Tory defector Christian Wakeford says Boris Johnson is on borrowed time as a half-dozen leadership contenders vie to do the dirty on the PM.
The Bury South MP who joined Labour last week said: “The PM has poisoned the Tory Party from top to bottom.
“Britain deserves better. It is time for Boris Johnson to go.”
Six contenders are leading the field for the top job and sources say some are already raising campaign money and promising MPs top jobs.
Chancellor Rishi Sunak and former Health Secretary Jeremy Hunt remain the frontrunners.
But coming up on the outside are Trade Minister Penny Mordaunt, 48, and Education Secretary Nadhim Zahawi, 54.
Also in the running are Foreign Affairs committee chair Tom Tugenhat and Tory membership favourite, Foreign Secretary Liz Truss.
The race will be a knockout contest until the final two candidates emerge to go before a vote of party members.
One MP said: “There will be a lot of tactical voting. Most of us think it willl be a disaster if Liz makes the last two because she is sure to get in.”
Supporters of Sunak and Hunt have agreed a “non-aggression pact” to squeeze her out.
Tory MPs’ shop steward Sir Graham Brady needs 54 letters of no confidence in the PM for a vote to go ahead.
But the chair of the backbench 1922 committee has received more than a thousand others, many from lifelong Conservatives who will never vote for the party again.
One signed by John from Sterling, read: “I have voted Tory for over 50 years. No longer. I am disgusted with them.”
Douglas from Orpington wrote: “On the night of Johnson’s ‘Work Meeting’ my 12-year-old grandson was in A&E suffering long Covid.
“Bring this tawdry chapter in the party’s history to an end.” Yesterday the crisis deepened as chair of the Commons Public Administration Committee
William Wragg said he would be speaking to police this week about allegations Tory whips “blackmailed” MPs.

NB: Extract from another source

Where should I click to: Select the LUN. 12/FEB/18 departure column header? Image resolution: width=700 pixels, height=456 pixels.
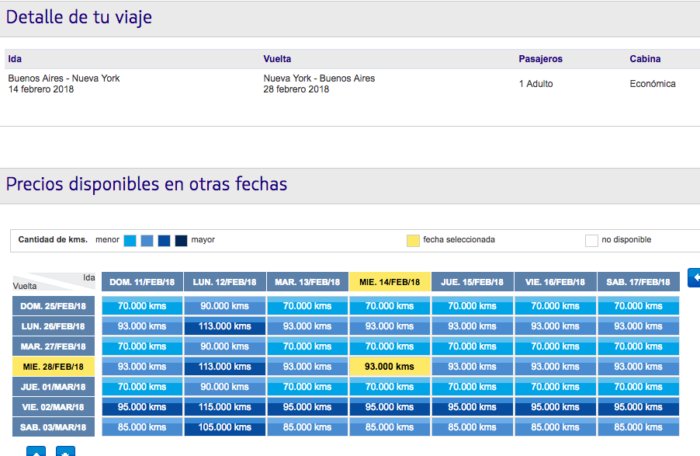(225, 283)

Standards Committee chair, Labour’s Chris Bryant, said if the claims were true it could lead to charges of misconduct in public office.
Wakeford said: “Whips told me I wouldn’t get a promised new school in Bury South if I voted the wrong way.”
Most Tory MPs are waiting for Sue Gray’s report before deciding their next move.
They were furious that over-excited new MPs elected in 2019 rushed in letters in last week’s so-called pork pie plot – named because conspirators gathered in the office of Alicia Kearns, whose constituency contains the Melton Mowbray plant.
Had the plot succeeded, a no confidence vote would have been held – and lost – before the Gray report.
Johnson is speaking to wobbling MPs this weekend from his Chequers country retreat.
Reports suggest Gray has found an email warning the PM’s principal private secretary Martin Reynolds against a drinks party in the No 10 garden.
Johnson has admitted attending the gathering on 20 May 2020 and staying for 25 minutes before clocking it was not a work event.